Published just before the Ukraine War began, Radical War by the academics Matthew Ford and Andrew Hoskins warned that the fusion of smartphone technology and modern warfare meant that “war is principally about managing the attention of populations and different audiences” in a “media spectacle” where “it is not possible to locate these emergent forms of warfare within existing models of representation and ways of seeing the world”. The smartphone and the drone camera have changed war entirely, “replacing the rifle as the weapon of choice for those engaged in mass participation in war” and “collapsing the boundary between those who observe war and those who engage in it”.
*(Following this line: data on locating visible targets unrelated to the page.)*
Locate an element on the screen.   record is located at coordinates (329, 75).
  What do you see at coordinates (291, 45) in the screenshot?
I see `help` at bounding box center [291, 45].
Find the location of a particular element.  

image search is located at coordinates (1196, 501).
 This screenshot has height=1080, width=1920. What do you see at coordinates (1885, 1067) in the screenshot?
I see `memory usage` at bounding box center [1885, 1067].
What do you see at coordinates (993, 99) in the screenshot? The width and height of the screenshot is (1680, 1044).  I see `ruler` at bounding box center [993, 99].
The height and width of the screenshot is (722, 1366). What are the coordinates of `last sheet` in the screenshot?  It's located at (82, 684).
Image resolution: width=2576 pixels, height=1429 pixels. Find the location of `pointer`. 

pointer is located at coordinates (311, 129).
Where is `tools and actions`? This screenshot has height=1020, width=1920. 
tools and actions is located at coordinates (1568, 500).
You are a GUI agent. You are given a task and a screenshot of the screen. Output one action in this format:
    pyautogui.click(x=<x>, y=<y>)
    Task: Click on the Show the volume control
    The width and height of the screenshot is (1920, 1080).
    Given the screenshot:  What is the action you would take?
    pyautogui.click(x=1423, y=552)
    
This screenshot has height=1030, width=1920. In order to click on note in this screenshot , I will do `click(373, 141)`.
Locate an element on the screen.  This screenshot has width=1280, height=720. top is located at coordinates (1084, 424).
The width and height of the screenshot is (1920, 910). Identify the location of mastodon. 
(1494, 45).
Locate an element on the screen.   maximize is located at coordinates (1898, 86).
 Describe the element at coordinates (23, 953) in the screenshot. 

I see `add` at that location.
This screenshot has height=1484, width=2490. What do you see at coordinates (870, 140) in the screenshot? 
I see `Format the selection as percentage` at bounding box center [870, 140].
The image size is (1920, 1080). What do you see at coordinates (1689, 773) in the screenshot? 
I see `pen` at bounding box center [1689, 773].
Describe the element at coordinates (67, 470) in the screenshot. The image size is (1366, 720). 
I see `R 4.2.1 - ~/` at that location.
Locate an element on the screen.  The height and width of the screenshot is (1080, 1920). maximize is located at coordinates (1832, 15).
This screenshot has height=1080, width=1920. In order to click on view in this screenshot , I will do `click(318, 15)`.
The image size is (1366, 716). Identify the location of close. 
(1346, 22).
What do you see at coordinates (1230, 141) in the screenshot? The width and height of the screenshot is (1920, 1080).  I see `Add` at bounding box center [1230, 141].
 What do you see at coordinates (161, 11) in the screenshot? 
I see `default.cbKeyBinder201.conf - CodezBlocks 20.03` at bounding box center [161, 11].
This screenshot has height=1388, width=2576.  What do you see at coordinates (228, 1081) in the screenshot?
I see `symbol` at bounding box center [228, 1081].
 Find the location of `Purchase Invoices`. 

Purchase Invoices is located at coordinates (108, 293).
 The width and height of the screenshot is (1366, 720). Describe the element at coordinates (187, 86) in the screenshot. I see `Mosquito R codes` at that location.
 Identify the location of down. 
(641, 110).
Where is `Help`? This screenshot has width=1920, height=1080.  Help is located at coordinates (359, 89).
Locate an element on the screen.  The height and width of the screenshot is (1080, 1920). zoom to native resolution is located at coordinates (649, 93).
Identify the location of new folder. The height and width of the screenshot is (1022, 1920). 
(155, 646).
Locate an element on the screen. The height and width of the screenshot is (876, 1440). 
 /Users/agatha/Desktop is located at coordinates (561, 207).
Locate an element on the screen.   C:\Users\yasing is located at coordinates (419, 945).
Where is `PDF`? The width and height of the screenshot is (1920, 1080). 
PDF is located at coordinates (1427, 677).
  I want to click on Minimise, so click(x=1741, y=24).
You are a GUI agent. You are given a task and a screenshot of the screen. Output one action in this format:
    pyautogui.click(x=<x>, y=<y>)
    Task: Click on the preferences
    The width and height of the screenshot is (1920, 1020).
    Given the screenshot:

But the Ukraine war has collapsed the boundaries further still: you too can now donate to kill a Russian soldier, and watch and share his death, all from the smartphone nestled in your hand. Similarly, it is impossible to use the internet in 2023 without being, in some way, a participant in America’s cold civil war: just as Americans regroup themselves into opposing lines, waiting for the great culmination which may never come, the still largely virtual conflict’s contours shape almost every thought expressed online. It is a constant, almost impossible task to force yourself not to care about the latest skirmish in America’s culture war: the path of least resistance, across the world, is simply to embrace the dying hegemon’s last compelling cultural product.

Trapped in the internet, we are all of us participants, willing or not, in a great, globe-spanning war without end. As it has with every new technology, war has brought out the latent power of the internet and social media, hardened them and fashioned them into weapons of terrible power, whose true potential we are only beginning to understand. Only now are they coming together, like the Titanic and the iceberg, in their fatal, predestined embrace.